Blom became captain of his own ship and travelled both in the Mediterranean Sea and to America. During some time he was an employee of the Swedish West India Company that ran trade between Stockholm and Gustavia, capital of then Swedish colony Saint Barthélemy. Blom also participated in the Battle of Svensksund during the Russo-Swedish War (1788–1790).[1]

In October 1789 Captain Blom was an appointed an extraordinary assignment by king Gustav III’s right hand, Michael Ankarswärd. He was supposed to hand over 54 Turks, that were saved from Russian captivity, back to Turkey again. Furthermore, he was supposed to deliver “gifts” to the Bey of Tunis. This, in order to avoid Swedish ships being attacked by pirates, who then ravaged the coast of North Africa without resistance. It was a dangerous task, Catain Blom however was a brave man and he accepted the assignment in exchange for a great deal of money. The following years as Captain on a non-governmental trade ship made Carl Peter Blom a very wealthy man.[1]

Smådalarö Gård[edit]

In 1802 Captain Blom bought a part of the Tyresö estate, located outside Stockholm, from Countess Brita Bonde.[2] The part that Blom bought for 12 000 Swedish riksdaler banco, consisted of; Smådalarö, Västertorp, Gränö, Gåsö and Kymmendö, all located in the Stockholm archipelago.[1] Kymmendö was also later portrayed as Hemsö, in August Strindberg ’s “Natives of Hemsö”.[3]

In 1809 Blom built the mansion Smådalarö gård which celebrates 200-years anniversary in 2009.[4] Captain Blom was very attached to the island where he was borne, Mjöfjärd, and therefore built Smådalarö Gård on a strategic spot from where he could see his childhood home. First the stone house had two floors, but as he still could not see Mjöfjärd, he added a third floor. By 1810 the house was finished. Captain Blom himself did not live in the stone house. In the house he instead held parties and dinners for his guests. Today, the house is the main building of the estate and hotel that Smådalarö Gård has become.[2]

Blom lived in a smaller building nearby, that does not exist today. He preferred to live his life alone and when he died from heart seizure in 1818, he had no children of his own. Due to this, his nephew, Anders Berg, inherited the estate. Berg had been in love with a maid at the estate, Anna Sofia, for a long time. Captain Blom’s opinion was that Berg deserved a “better” wife, and therefore had Anna Sofia sent away with boat to another part of the archipelago. This had caused great disputes between Blom and his nephew, and as the story goes, this was what caused the seizure.
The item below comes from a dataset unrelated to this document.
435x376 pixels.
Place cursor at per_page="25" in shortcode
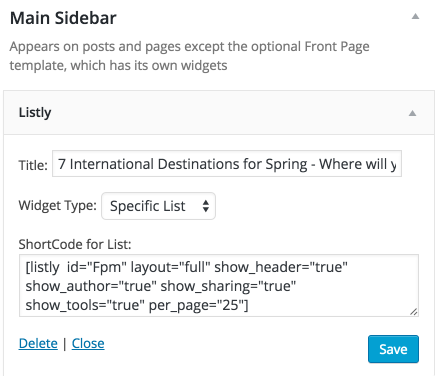(x=197, y=305)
Still, after Blom’s death, Berg took the opportunity of marrying Anna Sofia. They lived happily until Anders died in 1835. His widow managed the estate 25 further years.[2]

Other activities[edit]

  • Captain Blom also established the Dalarö dairy farm in 1810.[5]
  • His properties had a post office, a commodity centre and a telegraph, quite modern attributes for such a small society.[5]